Lars Danielsson – Liberetto V: Echomyr

ACT music – Street date : April 17, 2026
Jazz
Lars Danielsson - Liberetto V: Echomyr

Summary : Lars Danielsson’s Liberetto V blends jazz, classical, and folk influences into a clear, deeply personal musical statement, showcasing his mastery as a composer and multi-instrumentalist.

Lars Danielsson’s Liberetto V: A Luminous, Intimate Statement of Clarity in Contemporary European Jazz

Over the course of a career defined by quiet rigor and restless introspection, Lars Danielsson has refined a musical language that now finds one of its clearest and most complete expressions in the Liberetto project. With its fifth installment, this long-evolving body of work feels less like a continuation than a culmination, an artistic statement in which identity, sound, and intention converge with unusual coherence. “Especially today,” Danielsson reflects, “we find ourselves asking what makes each of us a unique human being. That is precisely what I have sought throughout my life as a musician: not simply to copy what already exists, but to find something that emanates from my own heart and my innermost self.”

To understand the weight of that statement is to recognize the breadth of Danielsson’s musicianship. Known primarily as a composer and double bassist, he is also an accomplished cellist, and, across this album, a subtle multi-instrumentalist presence, moving between bass, cello, piano, and electric guitar. These are not merely tools of execution but vehicles of expression, each requiring a level of nuance capable of transmitting emotion with clarity and restraint. It is precisely this balance, between technical mastery and emotional directness, that defines the Liberetto aesthetic, here distilled into what may be its most personal form.

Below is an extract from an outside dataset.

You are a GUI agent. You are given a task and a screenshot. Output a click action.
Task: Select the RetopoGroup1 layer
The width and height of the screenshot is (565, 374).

From the opening sequence, the album establishes its tone with quiet assurance. Following the brief introduction “Pre,” the track “Allan” unfolds with a sense of suspended motion, its lyrical phrasing carried by a luminous, almost weightless melodic line. There is a deliberate spaciousness in the arrangement: notes are allowed to breathe, silences take on structural importance, and the interplay between instruments favors suggestion over assertion. It is in this control of texture and pacing that Danielsson’s authority is most evident, not as dominance, but as a kind of gravitational center around which the music coheres.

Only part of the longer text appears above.